■ Description of the task ■
Could you give again exactly, and only, the lines from the one holding "Task: Click the '施工日数' label" through the end of the data, both ends included, with pictures left out?

■ Extracted material ■
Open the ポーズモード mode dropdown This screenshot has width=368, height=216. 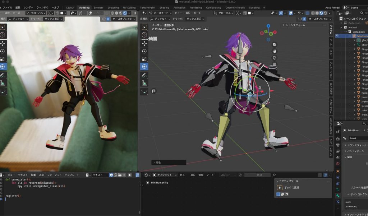[161, 13]
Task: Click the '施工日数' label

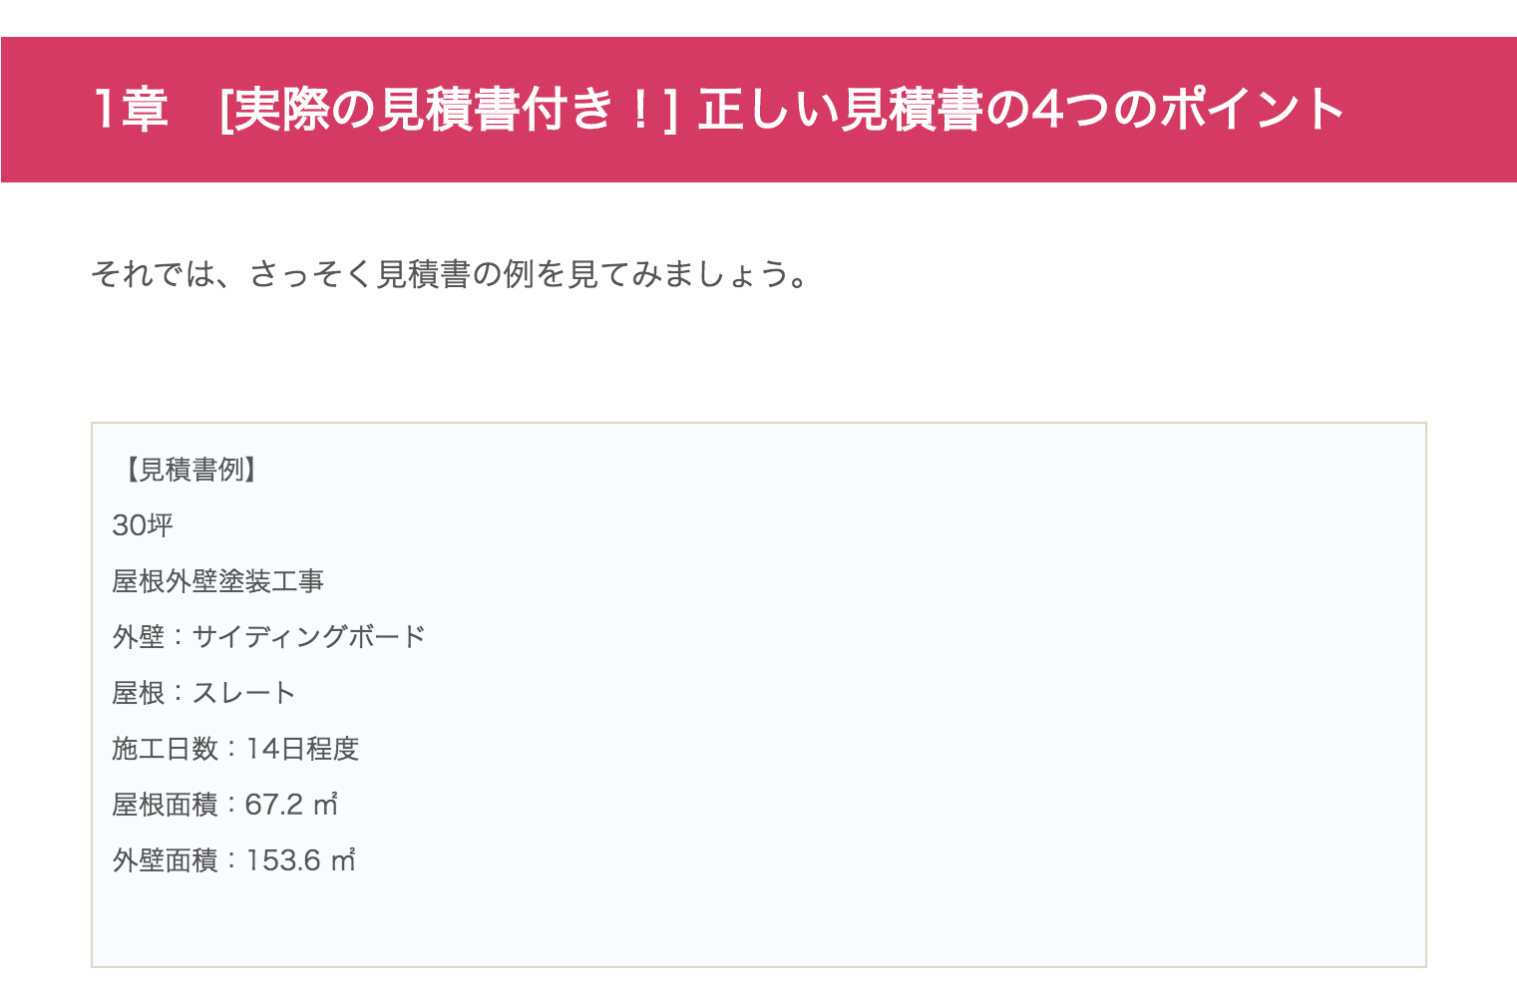Action: coord(166,748)
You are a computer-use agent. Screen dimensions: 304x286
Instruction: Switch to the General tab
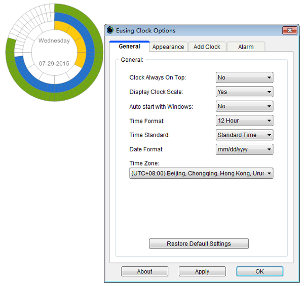tap(129, 47)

■ Answer to the exercise ■
Task: Click the '施工日数' label

Action: coord(166,748)
You are a computer-use agent. Screen dimensions: 304x286
Instruction: Switch to the General tab
tap(129, 47)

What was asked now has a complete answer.